What was the total Aplus depreciation, amortization, and accretion expense in 2022?
Aplus Franchise · 2024 FDDAnswer from 2024 FDD Document
e | 394 | | Balance at December 31, 2023 | $ 978 | | | |
The accompanying notes are an integral part of these consolidated financial statements.
Year Ended December 31,
SUNOCO LP CONSOLIDATED STATEMENTS OF CASH FLOWS
(Dollars in millions)
| | 2023 | 2022 | 2021 | |----------------------------------------------------------------------------------
Source: Item 22 — CONTRACTS (FDD page 68)
What This Means (2024 FDD)
According to Aplus's 2024 Franchise Disclosure Document, the total depreciation, amortization, and accretion expense for the year ended December 31, 2022, was $193 million. This figure is part of the adjustments used to reconcile net income to net cash provided by operating activities. It represents the non-cash expenses related to the decline in value of Aplus's assets over time.
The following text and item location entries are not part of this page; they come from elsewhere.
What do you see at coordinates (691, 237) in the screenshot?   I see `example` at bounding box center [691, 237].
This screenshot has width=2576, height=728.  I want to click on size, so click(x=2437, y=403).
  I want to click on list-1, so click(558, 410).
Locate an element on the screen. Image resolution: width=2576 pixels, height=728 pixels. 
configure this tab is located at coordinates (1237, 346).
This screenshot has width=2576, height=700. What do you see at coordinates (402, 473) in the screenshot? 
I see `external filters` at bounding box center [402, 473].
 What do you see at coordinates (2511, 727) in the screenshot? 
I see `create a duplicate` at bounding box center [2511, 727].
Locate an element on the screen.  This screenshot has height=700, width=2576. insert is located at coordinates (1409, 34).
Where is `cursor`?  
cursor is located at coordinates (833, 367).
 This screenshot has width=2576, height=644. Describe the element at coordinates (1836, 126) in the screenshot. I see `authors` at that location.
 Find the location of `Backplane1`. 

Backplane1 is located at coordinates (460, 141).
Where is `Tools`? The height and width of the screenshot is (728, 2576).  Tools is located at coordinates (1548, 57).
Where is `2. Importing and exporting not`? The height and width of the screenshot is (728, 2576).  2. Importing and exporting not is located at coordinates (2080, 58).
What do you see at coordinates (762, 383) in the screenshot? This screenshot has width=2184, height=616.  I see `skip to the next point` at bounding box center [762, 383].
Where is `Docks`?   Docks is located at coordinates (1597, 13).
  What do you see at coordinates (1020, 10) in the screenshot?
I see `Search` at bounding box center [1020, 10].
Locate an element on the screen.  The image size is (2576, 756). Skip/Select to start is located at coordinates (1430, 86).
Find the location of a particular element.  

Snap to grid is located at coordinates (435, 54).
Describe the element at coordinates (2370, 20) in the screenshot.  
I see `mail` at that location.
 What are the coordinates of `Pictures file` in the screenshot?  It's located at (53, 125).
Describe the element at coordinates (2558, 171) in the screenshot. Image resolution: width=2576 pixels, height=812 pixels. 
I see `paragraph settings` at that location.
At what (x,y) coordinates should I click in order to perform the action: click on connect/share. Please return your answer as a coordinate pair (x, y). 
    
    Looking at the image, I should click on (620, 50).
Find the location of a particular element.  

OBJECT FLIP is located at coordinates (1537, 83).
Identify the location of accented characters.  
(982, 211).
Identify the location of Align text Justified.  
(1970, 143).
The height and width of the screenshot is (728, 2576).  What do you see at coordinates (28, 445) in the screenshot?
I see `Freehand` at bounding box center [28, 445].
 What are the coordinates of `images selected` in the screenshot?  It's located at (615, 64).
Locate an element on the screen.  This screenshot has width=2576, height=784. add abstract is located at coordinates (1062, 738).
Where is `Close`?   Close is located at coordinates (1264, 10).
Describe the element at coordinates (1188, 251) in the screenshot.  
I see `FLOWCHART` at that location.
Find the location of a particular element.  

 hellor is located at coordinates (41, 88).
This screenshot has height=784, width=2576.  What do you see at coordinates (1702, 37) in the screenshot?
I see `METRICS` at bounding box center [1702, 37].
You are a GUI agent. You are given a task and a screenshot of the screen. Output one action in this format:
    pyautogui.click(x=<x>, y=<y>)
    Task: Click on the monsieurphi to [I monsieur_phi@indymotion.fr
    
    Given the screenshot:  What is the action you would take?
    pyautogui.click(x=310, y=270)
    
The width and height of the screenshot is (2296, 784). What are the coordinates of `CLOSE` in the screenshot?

For a prospective Aplus franchisee, understanding depreciation, amortization, and accretion is crucial because it reflects the capital-intensive nature of the business. While these are non-cash expenses, they impact the overall profitability and financial health of Aplus. Monitoring these expenses can provide insights into how Aplus manages its assets and investments.
This information is typically found in the financial statements and is essential for assessing the long-term sustainability and profitability of Aplus. Franchisees should review these figures in the context of Aplus's overall financial performance to gain a comprehensive understanding of the company's financial management and investment strategies.